Allowing sufficient time for the SMSF wind-up process to take place is generally the biggest problem advisers and trustees encounter when closing a fund, a technical specialist has said.
“[It’s a problem] because people get this picture in their mind of wanting to wind up a fund and they want to wind it up now, but they haven’t actually taken any action to start the wind-up process,” SuperGuardian education manager Tim Miller explained during a recent practitioner webinar.
In particular, Miller noted very few trustees take into account the type of assets owned by the SMSF and how the characteristics of these assets will affect the process.
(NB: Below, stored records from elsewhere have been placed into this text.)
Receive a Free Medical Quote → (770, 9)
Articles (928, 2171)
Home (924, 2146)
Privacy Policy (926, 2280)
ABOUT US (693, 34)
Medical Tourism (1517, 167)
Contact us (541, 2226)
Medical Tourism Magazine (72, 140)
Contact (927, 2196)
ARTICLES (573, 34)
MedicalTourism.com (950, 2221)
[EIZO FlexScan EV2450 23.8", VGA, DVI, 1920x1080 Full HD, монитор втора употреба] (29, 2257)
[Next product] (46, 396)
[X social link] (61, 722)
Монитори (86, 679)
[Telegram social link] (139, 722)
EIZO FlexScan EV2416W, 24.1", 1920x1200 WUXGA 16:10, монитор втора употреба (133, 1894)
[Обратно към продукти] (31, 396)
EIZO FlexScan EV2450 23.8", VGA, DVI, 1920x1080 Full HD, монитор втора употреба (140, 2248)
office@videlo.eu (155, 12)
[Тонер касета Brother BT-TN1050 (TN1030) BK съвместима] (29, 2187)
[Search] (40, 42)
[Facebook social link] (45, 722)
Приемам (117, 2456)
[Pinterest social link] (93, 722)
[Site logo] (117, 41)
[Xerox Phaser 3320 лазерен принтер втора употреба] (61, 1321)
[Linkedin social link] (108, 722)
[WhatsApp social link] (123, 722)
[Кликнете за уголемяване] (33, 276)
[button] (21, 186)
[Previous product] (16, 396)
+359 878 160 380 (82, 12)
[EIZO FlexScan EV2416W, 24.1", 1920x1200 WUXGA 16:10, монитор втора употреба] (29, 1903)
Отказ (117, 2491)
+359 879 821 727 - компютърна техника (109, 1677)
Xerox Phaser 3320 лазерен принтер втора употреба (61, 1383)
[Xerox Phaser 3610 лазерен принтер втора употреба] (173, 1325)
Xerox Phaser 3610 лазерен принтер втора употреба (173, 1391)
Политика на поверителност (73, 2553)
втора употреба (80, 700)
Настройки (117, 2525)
“Often they’ll have illiquid assets where it will take time to redeem those assets and put the proceeds into [the SMSF] to then start the wind-up process,” he said.
According to Miller, the issue takes on even greater significance when individuals are looking to close the SMSF before the nearest financial year end.
To this end, he pointed out often the process will not be able to be completed until potentially the following 30 June.
“We have to make sure that the trustees understand that if they don’t follow a due process of selling down the assets in a timely manner and then [executing the rollovers] and benefit payments [before] the date of the wind-up, then the fund [can potentially] be moved into another financial year,” he said.
“It means [the trustees will also] have one more year of lodgement and other [compliance procedures] to be mindful of.”
Unfortunately, the situation may lead to advisers having to deal with increasingly frustrated clients, but he acknowledged it emphasised the importance of effective communication.
“Ultimately it all comes back to that education piece, the communication piece, [ensuring trustees] know this process takes time and, in some instances, that time could extend by a number of months and could extend into a new financial year or a couple of financial years if they’ve got assets [that are] difficult to liquidate,” he advised.